Start of Input data

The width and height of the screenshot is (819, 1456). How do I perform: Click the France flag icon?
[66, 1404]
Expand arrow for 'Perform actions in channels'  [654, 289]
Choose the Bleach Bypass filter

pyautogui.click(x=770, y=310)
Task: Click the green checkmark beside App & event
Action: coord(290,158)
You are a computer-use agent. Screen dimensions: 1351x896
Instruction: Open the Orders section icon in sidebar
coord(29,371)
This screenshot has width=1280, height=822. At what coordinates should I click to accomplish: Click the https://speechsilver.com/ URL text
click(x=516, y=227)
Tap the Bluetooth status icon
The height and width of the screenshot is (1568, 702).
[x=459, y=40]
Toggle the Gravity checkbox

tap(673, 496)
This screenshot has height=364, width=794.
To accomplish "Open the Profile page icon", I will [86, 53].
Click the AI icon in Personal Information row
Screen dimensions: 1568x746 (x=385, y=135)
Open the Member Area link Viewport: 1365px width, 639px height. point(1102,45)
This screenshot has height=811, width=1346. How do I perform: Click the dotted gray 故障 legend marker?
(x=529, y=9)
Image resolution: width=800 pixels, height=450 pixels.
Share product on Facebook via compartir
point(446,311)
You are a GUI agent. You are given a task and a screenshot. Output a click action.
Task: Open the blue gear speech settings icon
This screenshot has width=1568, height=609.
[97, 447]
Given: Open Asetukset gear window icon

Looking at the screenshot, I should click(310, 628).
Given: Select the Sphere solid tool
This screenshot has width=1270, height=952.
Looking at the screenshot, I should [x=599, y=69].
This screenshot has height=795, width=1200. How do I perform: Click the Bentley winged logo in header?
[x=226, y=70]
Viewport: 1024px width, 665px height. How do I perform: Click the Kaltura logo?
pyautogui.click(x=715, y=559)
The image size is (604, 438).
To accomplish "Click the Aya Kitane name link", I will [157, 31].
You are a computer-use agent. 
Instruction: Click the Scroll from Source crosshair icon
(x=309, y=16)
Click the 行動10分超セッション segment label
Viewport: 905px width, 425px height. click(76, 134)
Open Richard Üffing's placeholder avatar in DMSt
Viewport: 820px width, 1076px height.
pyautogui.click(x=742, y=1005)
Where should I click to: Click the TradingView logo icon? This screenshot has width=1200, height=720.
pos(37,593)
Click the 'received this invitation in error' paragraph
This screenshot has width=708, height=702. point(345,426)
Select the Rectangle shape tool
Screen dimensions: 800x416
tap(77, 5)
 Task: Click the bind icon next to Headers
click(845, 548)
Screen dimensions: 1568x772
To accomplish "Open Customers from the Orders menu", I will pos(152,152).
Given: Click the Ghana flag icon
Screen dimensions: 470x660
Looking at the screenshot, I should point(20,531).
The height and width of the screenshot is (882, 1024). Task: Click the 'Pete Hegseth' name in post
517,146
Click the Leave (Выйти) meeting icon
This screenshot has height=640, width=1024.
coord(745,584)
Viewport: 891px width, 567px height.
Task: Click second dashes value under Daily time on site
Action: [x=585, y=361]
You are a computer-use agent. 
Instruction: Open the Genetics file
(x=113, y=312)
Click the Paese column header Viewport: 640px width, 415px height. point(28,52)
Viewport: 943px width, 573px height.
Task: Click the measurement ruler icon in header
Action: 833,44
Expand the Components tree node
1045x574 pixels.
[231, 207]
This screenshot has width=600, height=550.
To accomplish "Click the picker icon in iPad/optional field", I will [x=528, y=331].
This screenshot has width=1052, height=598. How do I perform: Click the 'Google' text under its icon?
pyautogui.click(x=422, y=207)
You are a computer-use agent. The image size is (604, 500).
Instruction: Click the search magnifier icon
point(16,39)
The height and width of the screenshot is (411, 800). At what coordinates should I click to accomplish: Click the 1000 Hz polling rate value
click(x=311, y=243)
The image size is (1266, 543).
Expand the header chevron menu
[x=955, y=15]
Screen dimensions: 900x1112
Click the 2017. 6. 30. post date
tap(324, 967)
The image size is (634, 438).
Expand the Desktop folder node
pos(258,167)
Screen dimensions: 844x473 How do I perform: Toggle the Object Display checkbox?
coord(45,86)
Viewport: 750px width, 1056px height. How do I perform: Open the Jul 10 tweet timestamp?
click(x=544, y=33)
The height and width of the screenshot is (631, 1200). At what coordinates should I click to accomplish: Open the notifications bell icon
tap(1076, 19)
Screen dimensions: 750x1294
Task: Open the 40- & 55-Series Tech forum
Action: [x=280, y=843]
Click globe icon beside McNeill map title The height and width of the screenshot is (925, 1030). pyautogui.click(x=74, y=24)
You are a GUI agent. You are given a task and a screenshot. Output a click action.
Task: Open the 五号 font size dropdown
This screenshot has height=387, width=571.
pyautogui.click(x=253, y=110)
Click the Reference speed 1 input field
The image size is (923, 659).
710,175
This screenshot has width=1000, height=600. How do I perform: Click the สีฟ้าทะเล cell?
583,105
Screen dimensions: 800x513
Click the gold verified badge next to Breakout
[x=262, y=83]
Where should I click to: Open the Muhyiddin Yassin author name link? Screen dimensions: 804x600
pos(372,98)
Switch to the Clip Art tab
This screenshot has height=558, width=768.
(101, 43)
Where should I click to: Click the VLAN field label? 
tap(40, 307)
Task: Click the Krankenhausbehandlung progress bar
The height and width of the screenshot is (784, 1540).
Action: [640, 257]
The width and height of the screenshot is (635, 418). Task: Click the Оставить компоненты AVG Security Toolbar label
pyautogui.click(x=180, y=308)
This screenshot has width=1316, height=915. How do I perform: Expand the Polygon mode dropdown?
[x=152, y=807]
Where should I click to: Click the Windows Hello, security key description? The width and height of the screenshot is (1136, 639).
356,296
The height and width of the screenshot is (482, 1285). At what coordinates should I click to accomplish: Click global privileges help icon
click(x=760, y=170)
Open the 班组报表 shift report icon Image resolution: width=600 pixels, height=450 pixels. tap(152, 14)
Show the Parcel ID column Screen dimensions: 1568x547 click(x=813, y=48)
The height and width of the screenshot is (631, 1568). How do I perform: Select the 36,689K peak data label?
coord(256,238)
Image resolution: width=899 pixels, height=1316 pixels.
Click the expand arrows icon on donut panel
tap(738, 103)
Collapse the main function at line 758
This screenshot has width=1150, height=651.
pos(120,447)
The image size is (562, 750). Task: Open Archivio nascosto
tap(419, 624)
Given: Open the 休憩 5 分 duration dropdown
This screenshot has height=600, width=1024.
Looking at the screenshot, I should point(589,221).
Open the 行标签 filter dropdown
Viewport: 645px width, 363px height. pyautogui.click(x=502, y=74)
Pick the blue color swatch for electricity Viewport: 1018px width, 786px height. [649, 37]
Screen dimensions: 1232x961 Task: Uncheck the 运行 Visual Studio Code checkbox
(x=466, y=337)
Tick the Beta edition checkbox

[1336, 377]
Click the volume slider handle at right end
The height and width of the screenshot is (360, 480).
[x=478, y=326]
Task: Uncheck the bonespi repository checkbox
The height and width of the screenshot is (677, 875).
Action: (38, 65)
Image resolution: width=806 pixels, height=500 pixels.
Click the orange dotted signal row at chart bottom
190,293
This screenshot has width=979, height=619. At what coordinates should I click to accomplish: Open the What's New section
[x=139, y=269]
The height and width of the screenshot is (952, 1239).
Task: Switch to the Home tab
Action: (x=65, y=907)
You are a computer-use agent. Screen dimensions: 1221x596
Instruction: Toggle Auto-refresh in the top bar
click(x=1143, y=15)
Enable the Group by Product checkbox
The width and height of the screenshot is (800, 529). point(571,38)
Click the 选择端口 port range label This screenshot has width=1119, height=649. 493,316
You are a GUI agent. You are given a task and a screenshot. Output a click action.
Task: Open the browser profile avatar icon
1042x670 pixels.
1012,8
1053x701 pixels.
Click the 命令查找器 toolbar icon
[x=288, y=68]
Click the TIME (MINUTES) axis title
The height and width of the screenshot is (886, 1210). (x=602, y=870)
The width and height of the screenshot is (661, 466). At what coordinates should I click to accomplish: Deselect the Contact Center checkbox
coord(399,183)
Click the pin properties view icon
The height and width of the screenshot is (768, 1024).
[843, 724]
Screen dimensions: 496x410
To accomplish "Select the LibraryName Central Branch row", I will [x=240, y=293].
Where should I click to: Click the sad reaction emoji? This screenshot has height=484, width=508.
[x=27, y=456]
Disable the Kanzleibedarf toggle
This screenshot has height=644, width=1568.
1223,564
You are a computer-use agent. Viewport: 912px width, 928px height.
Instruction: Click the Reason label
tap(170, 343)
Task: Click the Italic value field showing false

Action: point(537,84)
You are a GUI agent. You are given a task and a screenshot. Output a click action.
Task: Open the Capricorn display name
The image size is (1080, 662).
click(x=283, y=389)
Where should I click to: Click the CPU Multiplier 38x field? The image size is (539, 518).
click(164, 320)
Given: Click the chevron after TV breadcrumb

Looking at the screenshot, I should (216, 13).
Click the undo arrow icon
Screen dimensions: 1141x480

End of Input data

Task objective
What lines of the material above include "computer"? Copy each one.

Response for this exercise
You are a computer-use agent. Screen dimensions: 1351x896
You are a computer-use agent. 
You are a computer-use agent. 
You are a computer-use agent. The image size is (604, 500).
You are a computer-use agent. Screen dimensions: 1221x596
You are a computer-use agent. Viewport: 912px width, 928px height.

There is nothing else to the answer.